At block 108, demulsifier injection is executed based on the control outputs of the facility control system at block 106. In examples, sensor data is captured at the GOSP at block 102 in real time, and the AI models 104 obtain the sensor data and output demulsifier parameters in real time. The demulsifier optimizer 105 determines parameters associated with SLIC in real time based on the demulsifier parameters output by the AI models 104. The demulsifier optimizer 105 performs SLIC injection automation using updated empirical equations and associated parameters in real time, and determines demulsifier injection rates in real time. In some embodiments, the demulsifier injection rate is specified for injection points of a GOSP. The facility control system obtains optimized demulsification injection rates in real time, and controls the demulsifier injection in real time. Accordingly, the injection rates are adapted in real time for a respective GOSP.
The output of the AI models is used in AI reinforcement learning at block 212. In examples, the AI reinforcement learning at block 212 corresponds to the demulsifier optimizer at block 105 of
Injection rate=A*Flow rate+B*ambient temperature+C
In this example, A, B and C are parameters associated with SLIC. In examples, the parameters associated with SLIC are determined by laboratory experiment. The present techniques enable determining or updating the SLIC parameters continuously and in real time based on the outputs of the AI models at block 210 and the AI reinforcement learning at block 212. The updated parameters associated with SLIC based on the output of the AI models is obtained by the SLIC injection automation at block 204 and used to realize SLIC parameter adjustments. In embodiments, the SLIC parameters are adjusted in real time. Additionally, through the AI reinforcement learning, the output of the AI models is also used in the calculations at block 206 to realize control adjustments associated with the GOSP. The output of the AI models at block 210 can be used to optimize a demulsifier injection rate. In examples, the output of the AI models at block 210 is used to override SLIC control calculations, such as those at block 204, when changes in operating conditions are detected. The AI models are retrained and/or updated as the injection rate or injection chemicals change, or process drifts occur. Thus, the present techniques predict changes in process parameters and use reinforcement learning to decide on best actions to optimize the demulsifier injection.

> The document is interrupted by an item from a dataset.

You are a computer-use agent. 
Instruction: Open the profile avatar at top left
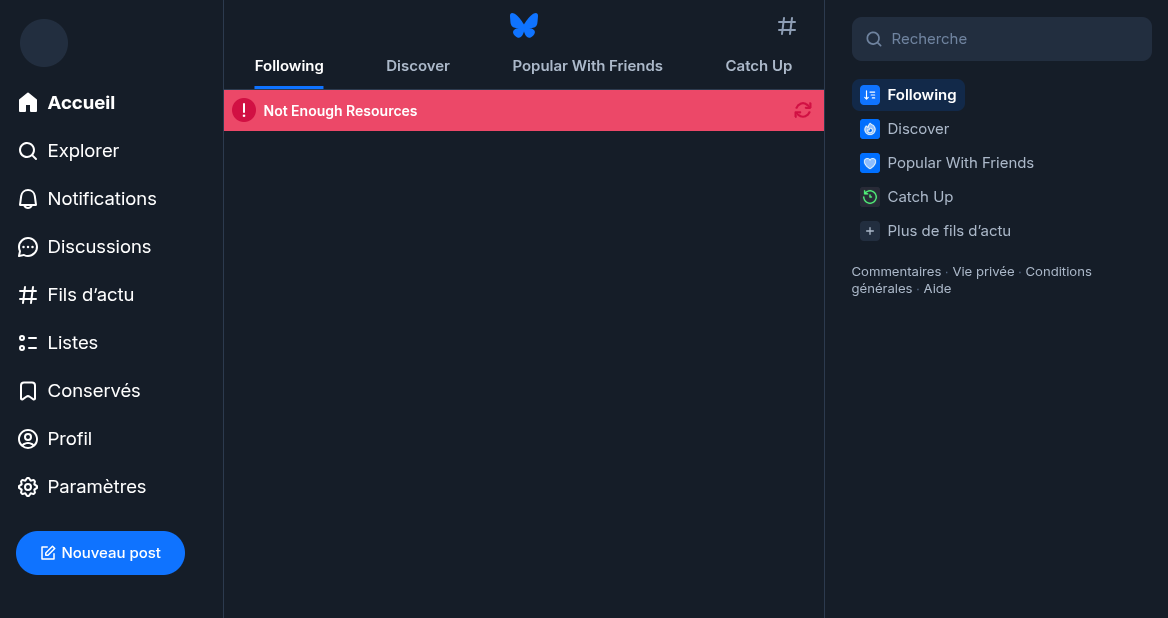(44, 43)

At block 308, errors are determined. In examples, the AI models predict values of the process variables ahead of time. As described above, the predictions include, but are not limited to, a water content prediction, a dehydrator voltage prediction, a desalter voltage prediction, a BS&W prediction, and a separation efficiency prediction. Once these process variables are measured from the real world hydrocarbons, an error is calculated. The error represents the difference between the predicted AI output and the measured real world values. If this error does not satisfy a predetermined limit (e.g., the error is above the predetermined threshold), the respective AI model is invalid, less representative, or needs to be updated/retrained. In examples, an error is calculated for each respective AI model that predicts process variables and the respective error is compared to the corresponding predetermined limit. In some embodiments, the predetermined limits are a selected by operators that control the demulsifier injection. In some embodiments, the predetermined limits are selected as a tolerance associated with the measured process variable. For example, the predetermined limit is +/−5% of the measured value of the process variable. In another example, the predetermined limit is +/−10% of the measured value of the process variable. Additionally, in another example, the predetermined limit is a range between +/−5% to +/−10% of the measured value of the process variable.

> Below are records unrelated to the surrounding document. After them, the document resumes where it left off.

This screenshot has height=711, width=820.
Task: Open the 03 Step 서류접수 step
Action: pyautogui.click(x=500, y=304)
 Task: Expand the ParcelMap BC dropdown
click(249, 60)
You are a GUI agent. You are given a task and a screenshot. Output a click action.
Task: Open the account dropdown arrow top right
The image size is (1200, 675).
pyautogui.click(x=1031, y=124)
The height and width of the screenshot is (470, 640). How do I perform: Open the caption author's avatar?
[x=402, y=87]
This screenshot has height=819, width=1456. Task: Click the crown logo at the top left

The plant data from block 302 and predictions from the AI models at block 304 are evaluated to determine errors. If limits are reached, the AI models are updated at block 310. The updates are used to retrain or update the AI models at block 304. The AI model is updated when the prediction errors reached the limit tolerance, indicating probable changes in demulsifier chemical or changes in crude quality composition. Other changes in the process might result in similar errors in predictions, and the AI models are updated in response to the errors.
The present techniques enable the use of AI to predict product quality and other process variables, and also optimizes the demulsifier flow. For example, AI algorithms to predict process GOSP variables. In addition, the SLIC automation controller parameters are updated continuously. The reinforced learning is used to learn the control actions from historical control changes made by operation. In examples, reinforcement learning techniques are used to update the controllers and optimize the injection. With reinforced learning the AI model can be updated and retrained to enhance demulsifier flow control during process transients.

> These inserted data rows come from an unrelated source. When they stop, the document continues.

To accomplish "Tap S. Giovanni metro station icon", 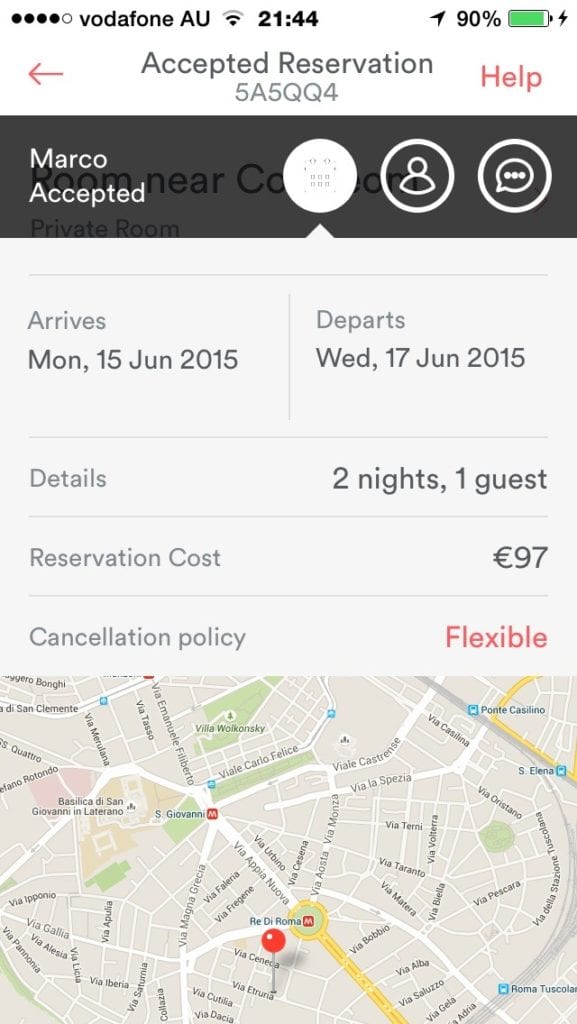I will 212,814.
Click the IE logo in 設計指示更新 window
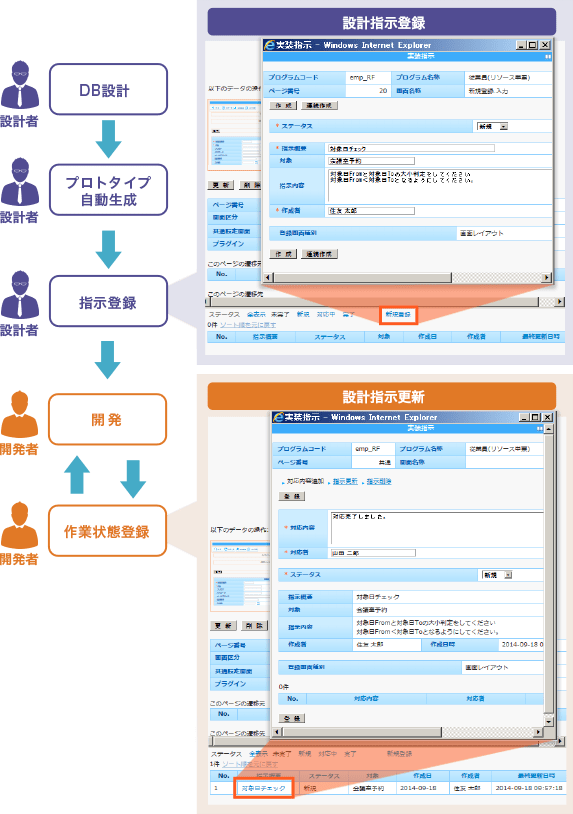The image size is (573, 814). (278, 417)
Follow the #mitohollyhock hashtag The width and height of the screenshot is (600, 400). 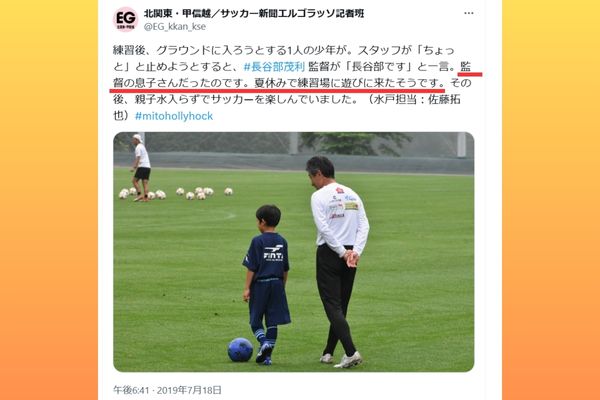[x=174, y=116]
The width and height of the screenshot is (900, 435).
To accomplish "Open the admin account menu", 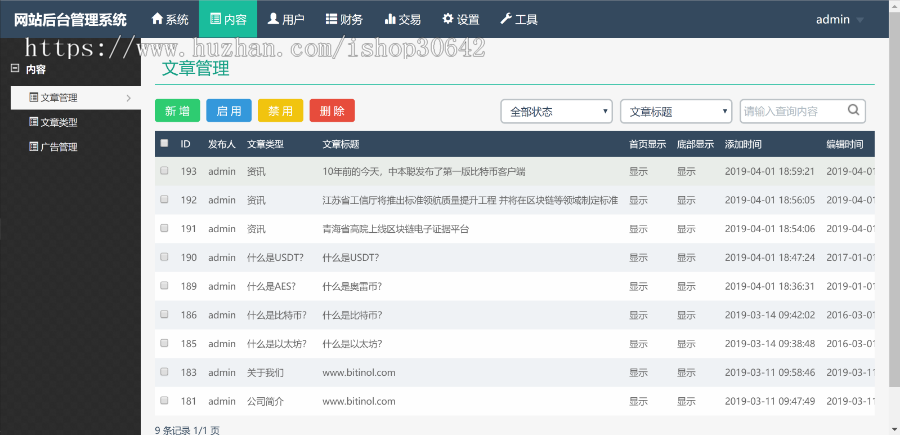I will click(x=839, y=19).
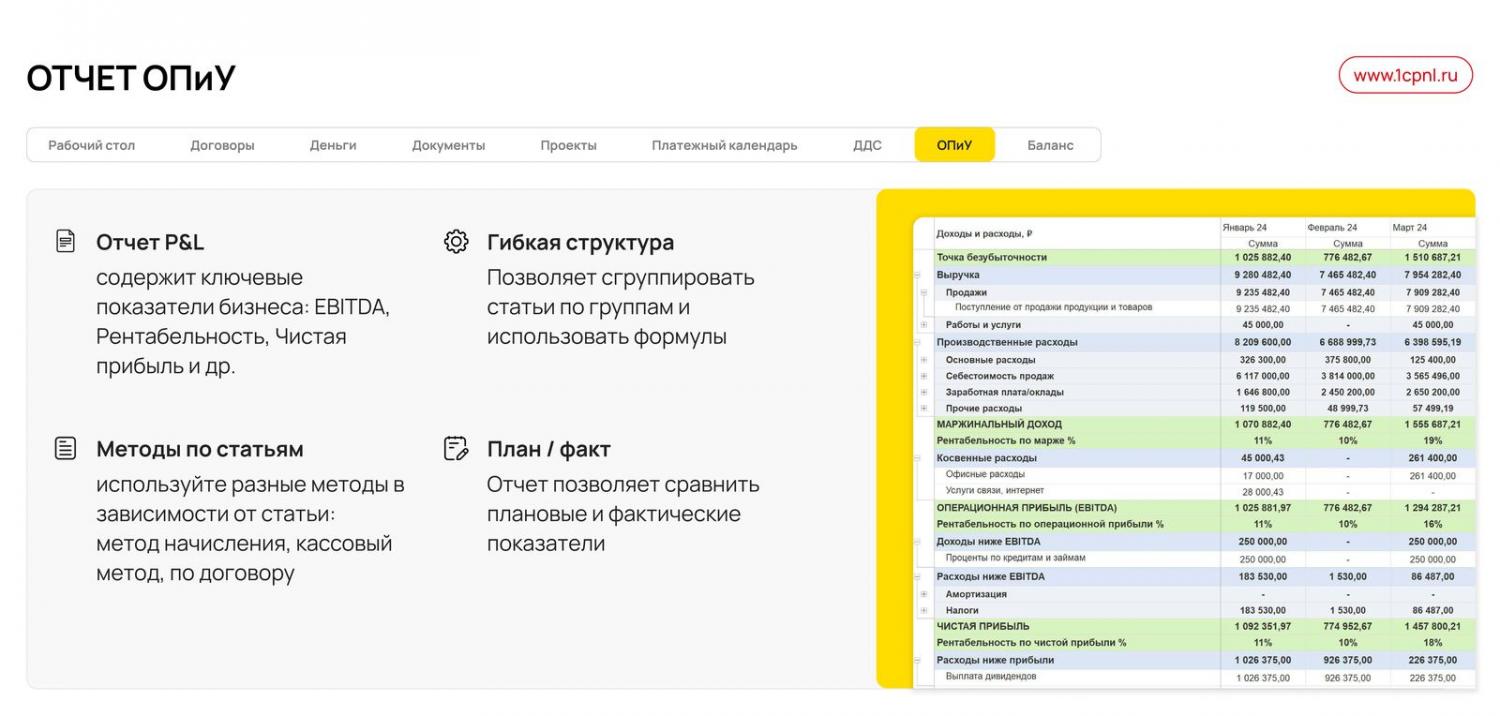Click the list icon beside Методы по статьям
This screenshot has width=1500, height=716.
pos(65,448)
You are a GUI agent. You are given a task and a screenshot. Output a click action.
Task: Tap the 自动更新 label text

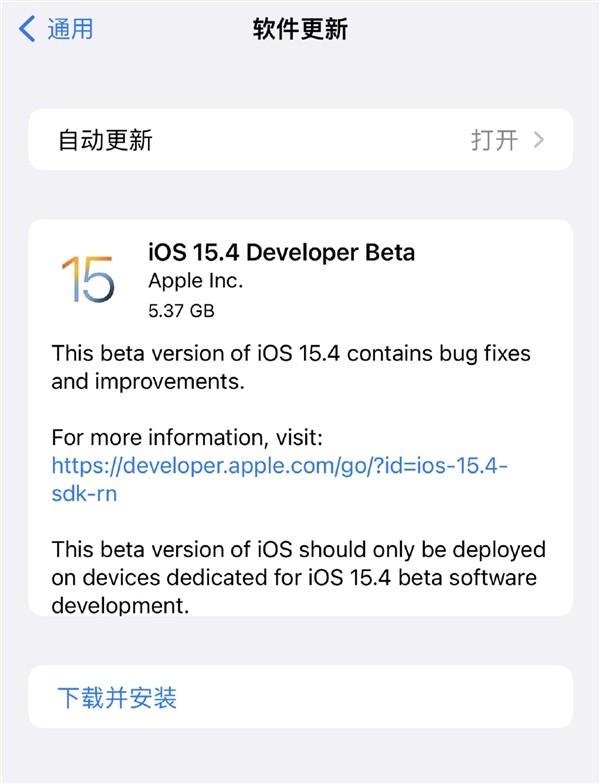click(105, 140)
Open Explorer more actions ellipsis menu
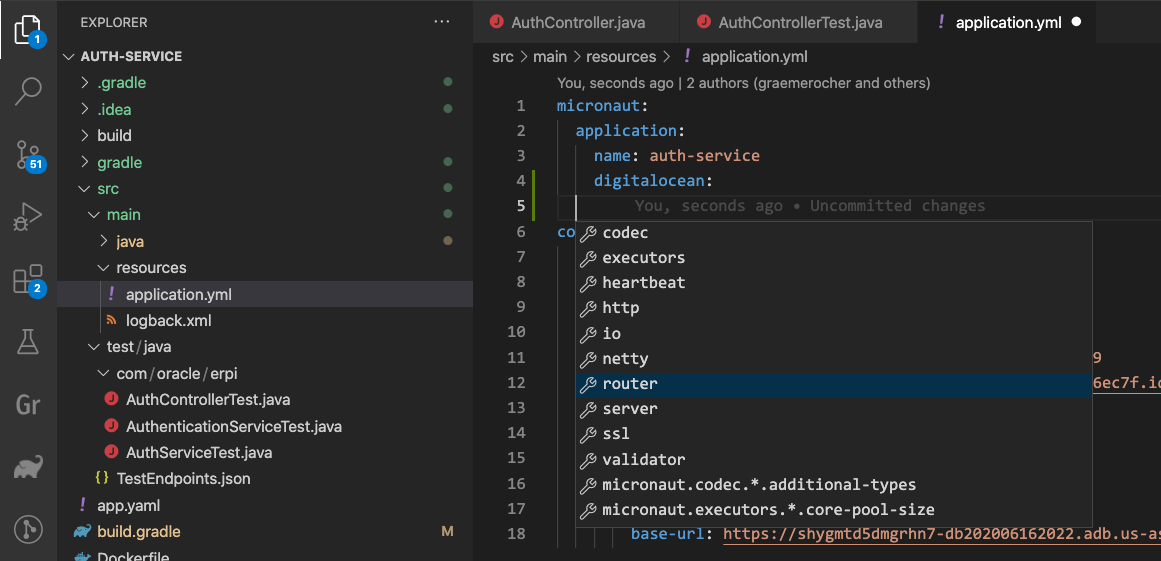The width and height of the screenshot is (1161, 561). tap(441, 22)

At block 402, sensor data from a gas-oil separator plant is obtained. In examples, an injection rate is used to determine input parameters applied throughout the GOSP to enable the demulsifier process. At block 404, demulsifier input parameters are calculated. At block 406, process variables are predicted. In examples, the process variables comprise at least water content and are predicted using trained artificial intelligence models. In examples, the predicted process variables include water content, dehydrator voltage, desalter voltage, BS&W, and separator efficiencies.
At block 408, an injection rate is determined in real time based on the predicted process variables. In examples, the predicted process variables are used in reinforcement learning that adjusts SLIC parameters. In examples, an empirical based approach (SLIC) is used to calculate demulsifier input parameters is real time using the predicted process variables. In examples, the predicted process variables are used to control calculations of input parameters used to train the AI models. Additionally, in examples the predicted process variables are to update a trained AI model that predicts the process variables. The update of the AI models is based on an error between the sensor data and the predicted data.
In some embodiments, the calculated injection rates are optimized to sustain a required throughput, maintain product specs and minimize corrosion. Additionally, in some embodiments, process abnormalities are predicted, and preventive actions are determined. For example, the preventative actions sustain a required throughput, maintain product specs and minimize corrosion. Further, the present techniques sustain a required throughput, maintain product specs and minimize corrosion in producing facilities with a high variability (due to aging or reservoirs and increased water cut and gas content). The present techniques enable monitoring, predicting and optimizing the demulsifier injection using machine learning techniques and advanced regulatory control.
The controller 500 includes a processor 510, a memory 520, a storage device 530, and an input/output interface 540 communicatively coupled with input/output devices 560 (for example, displays, keyboards, measurement devices, sensors, valves, pumps). Each of the components 510, 520, 530, and 540 are interconnected using a system bus 550. The processor 510 is capable of processing instructions for execution within the controller 500. The processor may be designed using any of a number of architectures. For example, the processor 510 may be a CISC (Complex Instruction Set Computers) processor, a RISC (Reduced Instruction Set Computer) processor, or a MISC (Minimal Instruction Set Computer) processor.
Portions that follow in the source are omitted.